List of Lords amendments to European Union Withdrawal (No. 5) Bill
| Amendment | Name of proposer | Purpose | Status |
| 1 | Lord Rooker | To ensure that the House of Commons was able to debate the Bill the next day | Agreed |
| 2 | To allow a motion extending Article 50 to be tabled on the day after royal assent | Agreed |
| 3 | To allow any Minister rather than just the Prime Minister to move the motion extending Article 50 | Agreed |
| 4 | Baroness Neville-Rolfe | To place a restriction on the date of departure to not later than the end of FY 2019/20 | Withdrawn |
| 5 | Lord Goldsmith | To remove the requirement for a motion to be put to the Commons in the event that the European Council makes a proposal | Agreed |
| 6 | Baroness Deech | Not Moved |
| 7 | Lord Pannick | Any extension to Article 50 cannot end before 22 May 2019, unless any withdrawal agreement comes into force | Agreed |
| 8 | Baroness Noakes | The Act ceases to have effect on the day of the UK's exit | Withdrawn |
Sources: Hansard

Clause 2
| Ballot → |  | 8 April 2019 |
|  | Content | 280 / 782 |
|  | Not Content | 46 / 782 |
|  | Abstentions | 456 / 782 |
Sources: Hansard

Following the Committee Stage, there was an official Report Stage, noting merely that the report on the Bill had been received.

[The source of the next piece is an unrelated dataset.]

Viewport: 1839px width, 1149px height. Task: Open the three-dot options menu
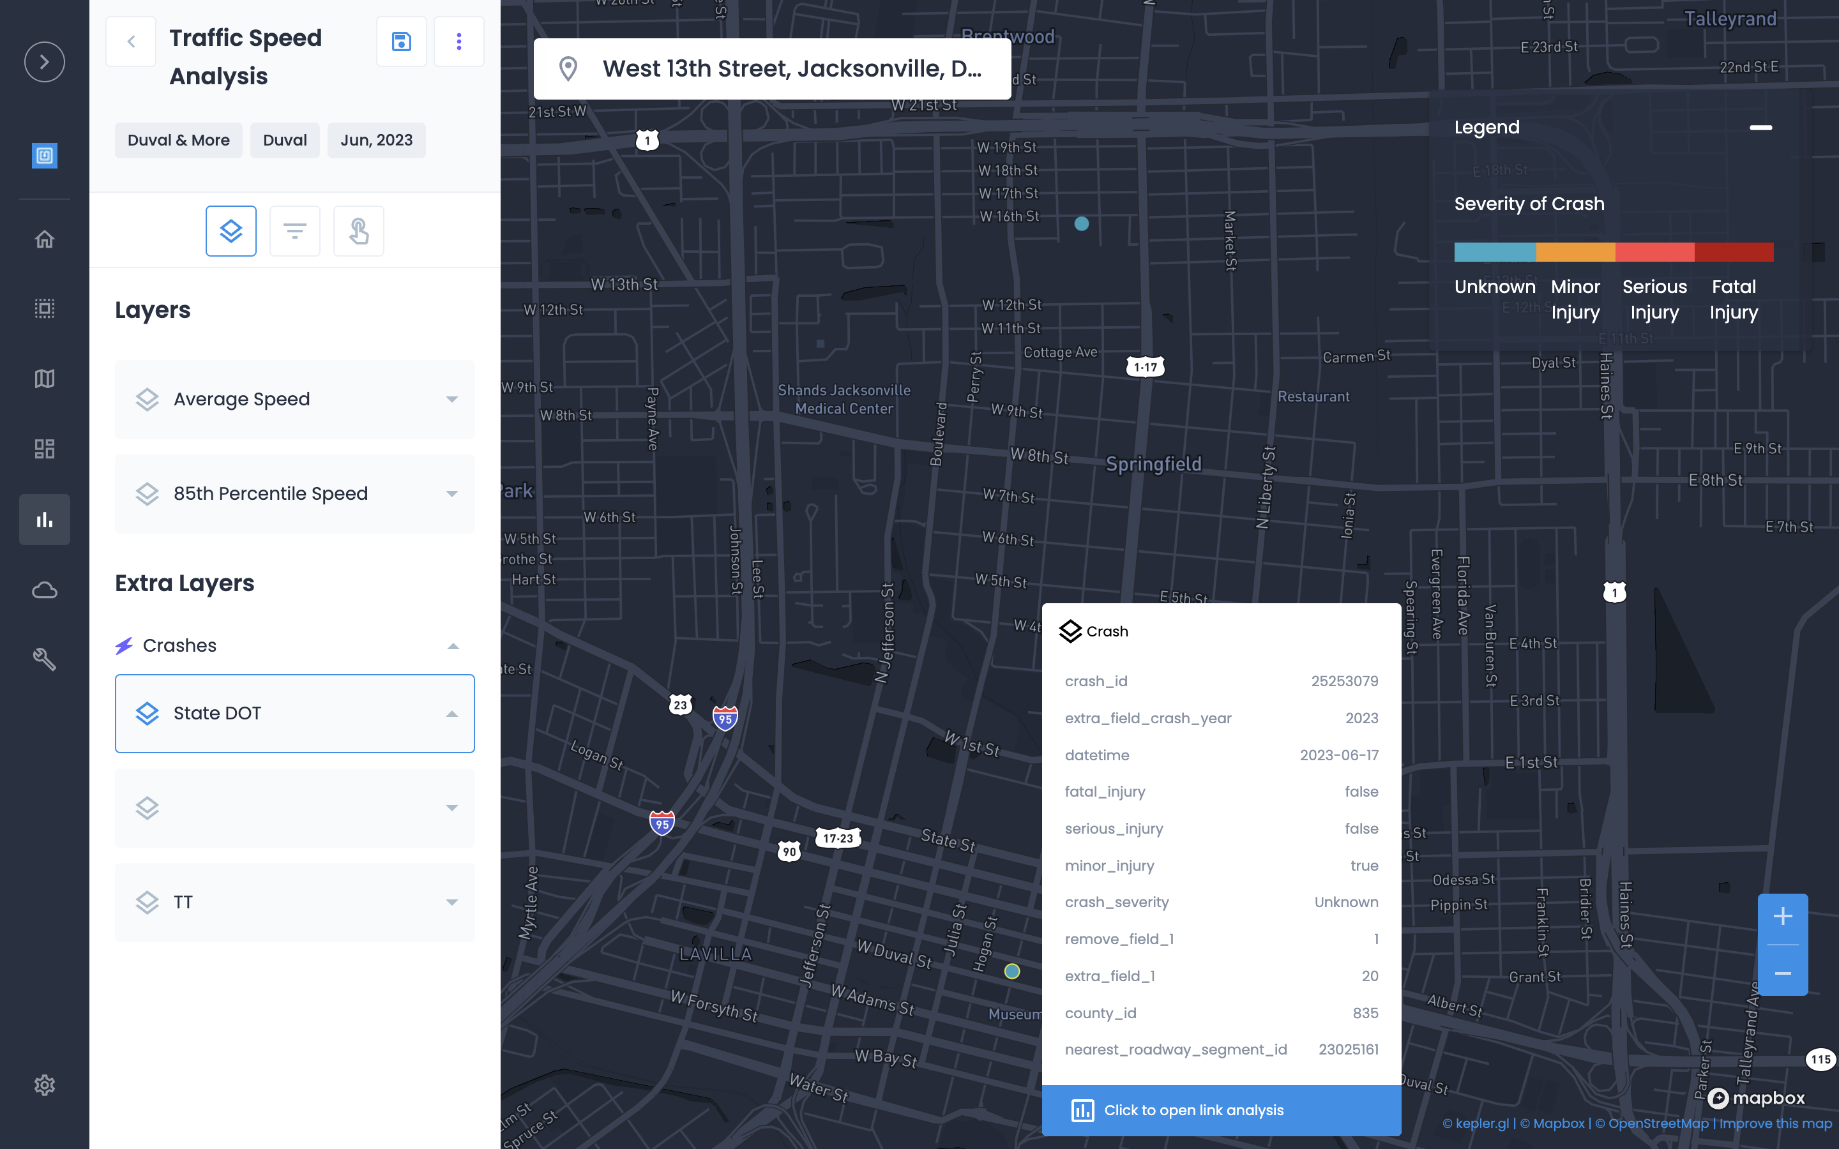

===House of Lords Third Reading===
With the Committee and Report Stages completed, the Bill moved to Third Reading, when it was passed without a vote and returned to the House of Commons.

===Commons vote on Lords amendments and royal assent===
Having passed through the House of Lords, the bill returned to the House of Commons for a vote on the five amendments passed by the Upper House late on 8 April. Amendments 1 and 4 were agreed to, while amendments 2, 3 and 5 were voted on in a division, as was a new amendment placed by Sir William Cash.

List of Lords amendments to European Union Withdrawal (No. 5) Bill
| Amendment | Original Lords Amendment | Purpose | Status |
| 1 | 1 | To ensure that the House of Commons was able to debate the Bill the next day | Agreed |
| 2 | 2 | To allow a motion extending Article 50 to be tabled on the day after royal assent | Agreed |
| 3 | 3 | To allow any Minister rather than just the Prime Minister to move the motion extending Article 50 | Agreed |
| 4 | 5 | To remove the requirement for a motion to be put to the Commons in the event that the European Council makes a proposal | Agreed |
| 5 | 7 | Any extension to Article 50 cannot end before 22 May 2019, unless any withdrawal agreement comes into force | Agreed |
| Amendment (a) to Amendment 5 |  | Any extension to Article 50 cannot end after 22 May 2019, unless any withdrawal agreement comes into force | Rejected |

| Lords Amendments 2 and 3 |  |  | Amendment (a) to Lords Amendment 5 |  |  | Lords Amendment 5 |  |  |
| Ballot → |  | 8 April 2019 | Ballot → |  | 8 April 2019 | Ballot → |  | 8 April 2019 |
|---|---|---|---|---|---|---|---|---|
|  | Aye | 396 / 634 |  | Aye | 85 / 634 |  | Aye | 390 / 634 |
|  | No | 83 / 634 |  | No | 392 / 634 |  | No | 81 / 634 |
|  | Abstentions | 155 / 634 |  | Abstentions | 157 / 634 |  | Abstentions | 163 / 634 |
| Sources: CommonsVotes |  |  | Sources: CommonsVotes |  |  | Sources: CommonsVotes |  |  |

Having been passed by both Houses of Parliament, the bill achieved royal assent later that evening.

==Motion under the act==

On 9 April 2019, the House of Commons debated a motion under the terms of the act put forward by the Prime Minister, requesting approval for the UK to seek an extension to the Article 50 process to 30 June 2019.

Motion under section 1 to June 30
| Ballot → |  | 9 April 2019 |
|  | Aye | 420 / 634 |
|  | No | 110 / 634 |
|  | Abstentions | 104 / 634 |
Sources: CommonsVotes

This vote passed with a large majority of 310 votes.